Das Jerusalemer Tor gilt als Wahrzeichen von Büdingen. Über den Ursprung des Namens gibt es viele Spekulationen. Leider hat man die anderen Tore im 19. Jahrhundert abgerissen. Beim Gang durch die Stadt fällt auf, dass nur einfaches Fachwerk zu sehen ist, kein Schnitzwerk, keine Schnörkel. Vielleicht ein Erbe der Calvinisten. In der Marienkirche zerstörten sie die einst reiche spätgotische Ausstattung. Vom 16. bis zum Ende des 18. Jahrhunderts war der Chor Grablege der Grafen von Ysenburg-Büdingen.

Überall Frösche

Mehr Prunk hat der 1569 erbaute Oberhof bewahrt. Er diente unter anderem als Witwensitz der Gräfinnen, heute als Domizil von Musik- und Kunstschule sowie eines Modellbaumuseums. „Die Stadt hat den Renaissance-Bau für eine Mark gekauft und dann 16 Millionen Mark in die Renovierung gesteckt“, erläutert die Stadtführerin.

Die bunten Froschfiguren, die dem Besucher auf Schritt und Tritt begegnen, hätten die Calvinisten sicherlich nicht geduldet. Christa Hollnagel erzählt, was es damit auf sich hat. Graf Anton heiratete 1530 Elisabeth von Wied. In der Hochzeitsnacht lauschten die Diener an der Tür. Die Braut schimpfte und wollte wieder zu ihrem Papa. Am nächsten Tag erklärte sie, die Frösche in den Burggräben hätten sie gestört. Da kamen die Bürger und fingen alle Quaker weg. Seitdem heißen sie in der Region „Büdinger Frösche“. Im 19. Jahrhundert wurden die Gräben um die Burg zugeschüttet: eine finale Lösung des Problems.

Turmreich: die festungsmäßig ausgebaute Stadtmauer der Westseite. © Klaus Backes

Die Schlossgasse gilt als älteste Straße der Stadt. Hier stehen die Höfe von Dienstmannen, die zur adeligen Burgbesatzung zählten. Das prachtvollste Gebäude aber ließ sich 1511 ein Grafensohn errichten, das Steinerne Haus. Weshalb glotzt der Wildschweinkopf von der Wand? „Weil der Jagdaufseher in dem Haus saß“, vermutet Christa Hollnagel. Und weshalb weist das spektakuläre Renaissance-Gebäude unübersehbare Spuren des Verfalls auf? „Wir hoffen, dass da bald etwas passiert“, lautet die Antwort. Von den Gesprächspartnern in Büdingen ist dazu keine eindeutige Auskunft zu bekommen. Eine kurze Recherche im Internet bringt Klarheit: Das Fürstenhaus steckt in finanziellen Problemen.

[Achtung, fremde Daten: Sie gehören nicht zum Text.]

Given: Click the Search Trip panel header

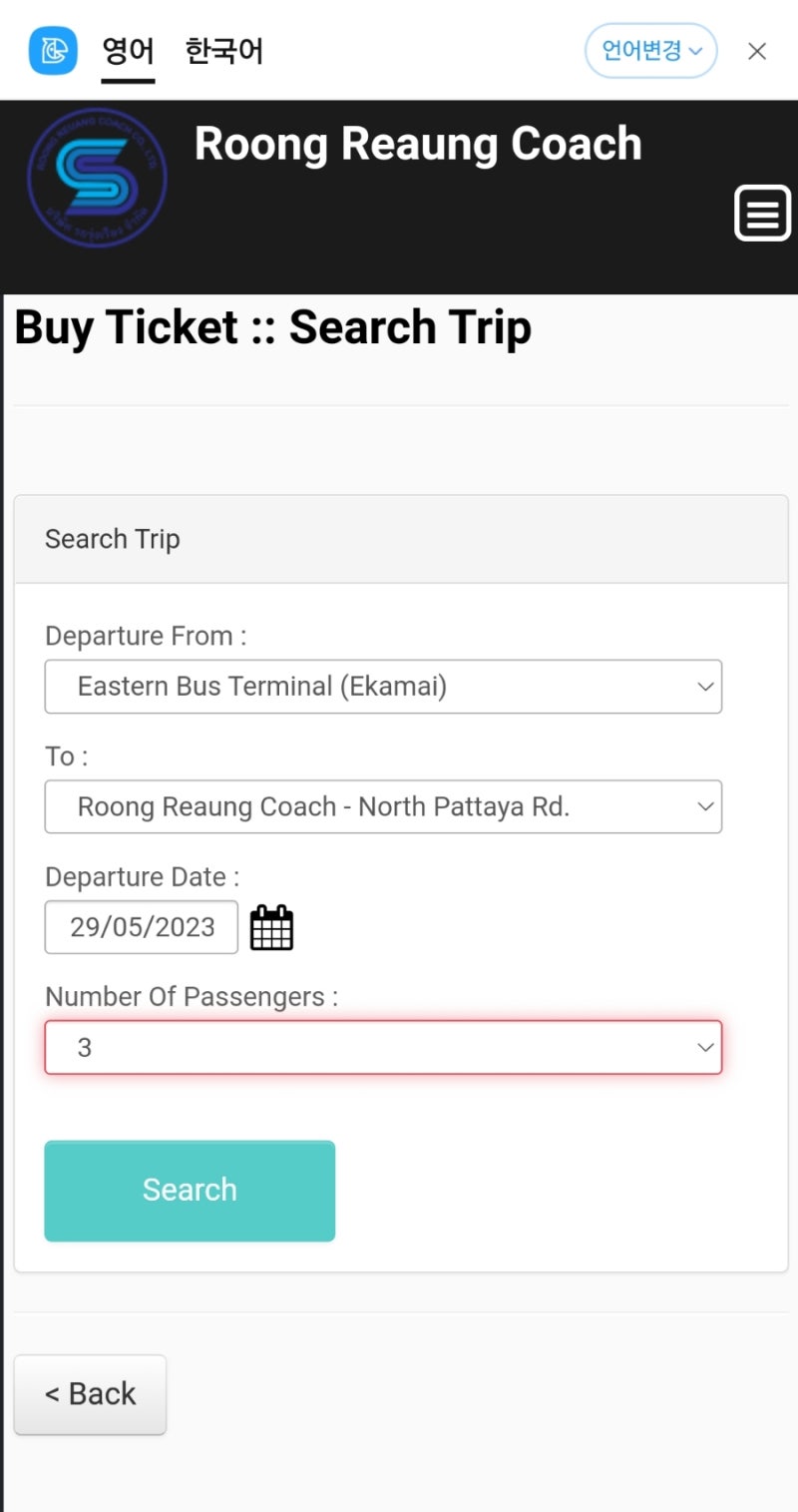Looking at the screenshot, I should (x=401, y=539).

Am nächsten Tag steht die Besichtigung des Schlosses an. Nun ist es an der Zeit, die Familie näher vorzustellen, die die Burg erbaut und 850 Jahre lang erhalten hat: die Herren von Büdingen beziehungsweise die Grafen und späteren Fürsten Ysenburg-Büdingen. Gründer der um 1170 erbauten Wasserburg waren die Herren von Büdingen. Sie zählten zu den treuen Gefolgsleuten der staufischen Kaiser Friedrich I. (Barbarossa) und Heinrich VI. Nach ihrem Aussterben kamen neben anderen Erben die von Ysenburg ins Spiel, die am Anfang des 14. Jahrhunderts die alleinige Herrschaft innehatten. Es waren die unruhigen Zeiten des Spätmittelalters. 1298 starb Heinrich von Ysenburg als Bannerträger König Adolfs von Nassau in der Schlacht bei Göllheim.

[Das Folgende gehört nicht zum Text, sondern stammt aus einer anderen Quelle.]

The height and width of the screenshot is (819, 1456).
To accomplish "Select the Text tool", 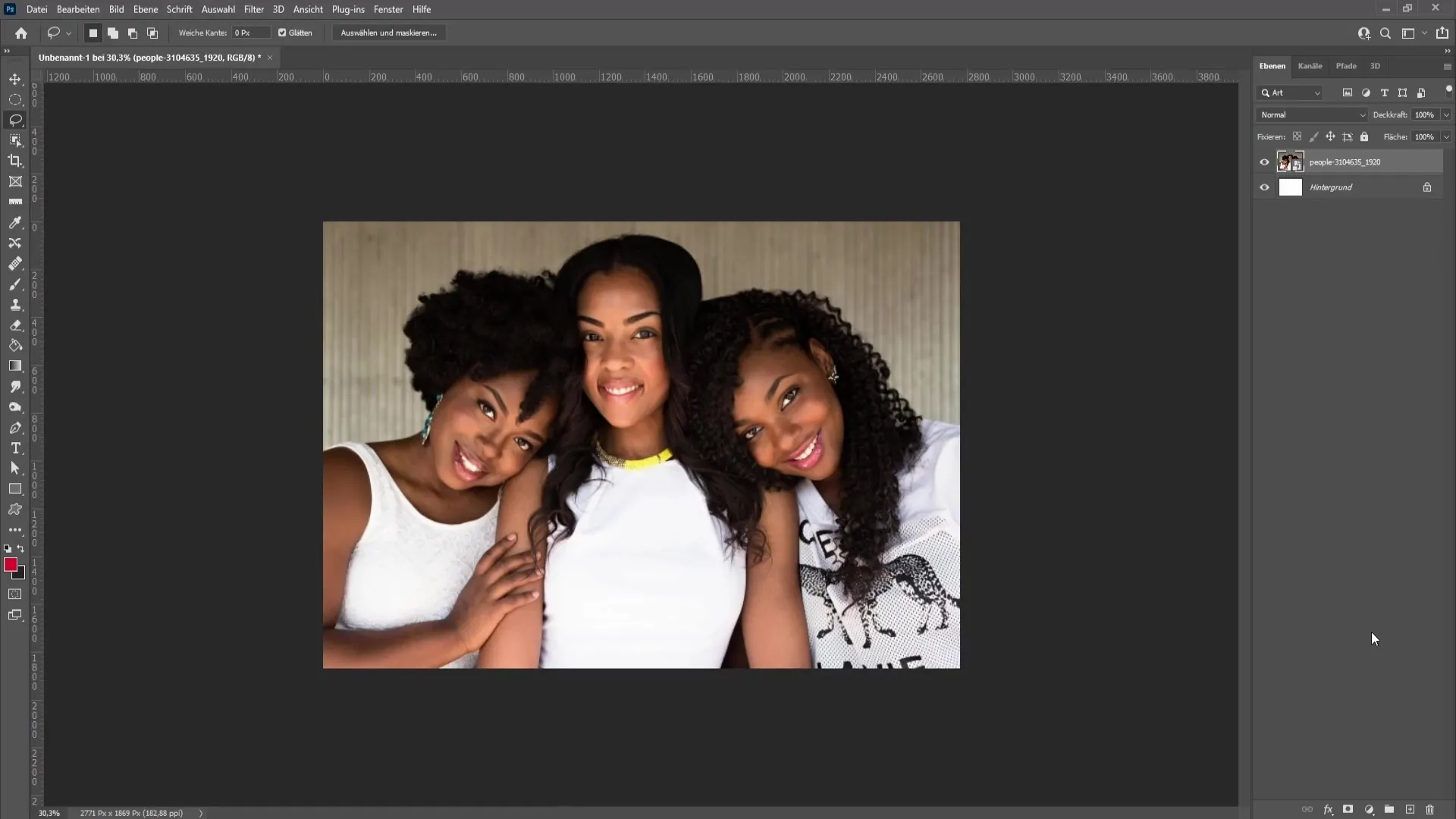I will point(15,448).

Das 16. Jahrhundert ist durch mehrere Besitzteilungen geprägt, und Graf Wolfgang Ernst führte 1543 die Reformation ein. Im Dreißigjährigen Krieg verbündete sich Graf Philipp Ernst mit den Schweden, was sich bitter rächen sollte: Die Kaiserlichen belagerten und plünderten 1634 Stadt und Burg. Von daher stammen wohl die Beschussspuren um Schießscharten des Großen Rondells und mindestens eines weiteren Turms. Seit 1990 ist der heute 85 Jahre alte Wolfgang-Ernst Fürst zu Ysenburg und Büdingen Chef des Hauses.

Schlechte Finanzlage

Die Führung durch das Schloss übernimmt Jana Habeland, die in 30 Jahren viele tausend Besucher betreut hat. Sie erzählt, dass die beiden Statuen der Wilden Männer vor dem Tor einmal im Monat ihre Position wechseln. „Sehen kann das aber nur, wer noch nie in seinem Leben gelogen hat.“ Betretene Gesichter. Im Innenhof, zu Fuß des 32 Meter hohen Bergfrieds, erläutert sie die Stile, die das Schloss prägen. Aus der Romanik hat sich die ringförmige Kernburg mit ihrem staufischen Buckelquadermauerwerk erhalten. Im Tympanon des Kapellenportals aus dieser Zeit beten zwei Männer das Kreuz an. Es soll sich um Herren von Büdingen handeln, die von einem Kreuzzug nicht zurückkehrten. Umbauten der Burg erfolgten in den Epochen von Gotik und Renaissance, während die Zeit des Barock wenig zum Gesamtensemble beitrug. „Damals war die Finanzlage schlecht“, erklärt Jana Habeland.

Die Alchemistenküche

Vom Hof geht es in das erste Gebäude. Die Burgführerin macht das Licht aus. „So dunkel war es damals in vielen Räumen“, sagt sie. Dunkel und kalt, aber beeindruckende Räume mit qualitätvollem Inventar, kein Gerümpel, wie man es manchmal auf Burgen sieht. Die Kemenate beherbergt eine Waffensammlung. Imposant die Bidenhänder, große zweihändig geführte Schwerter, auch zynisch „Gassenhauer“ genannt. Das Richtschwert kam vielleicht bei der Hinrichtung von „Hexen“ zum Einsatz.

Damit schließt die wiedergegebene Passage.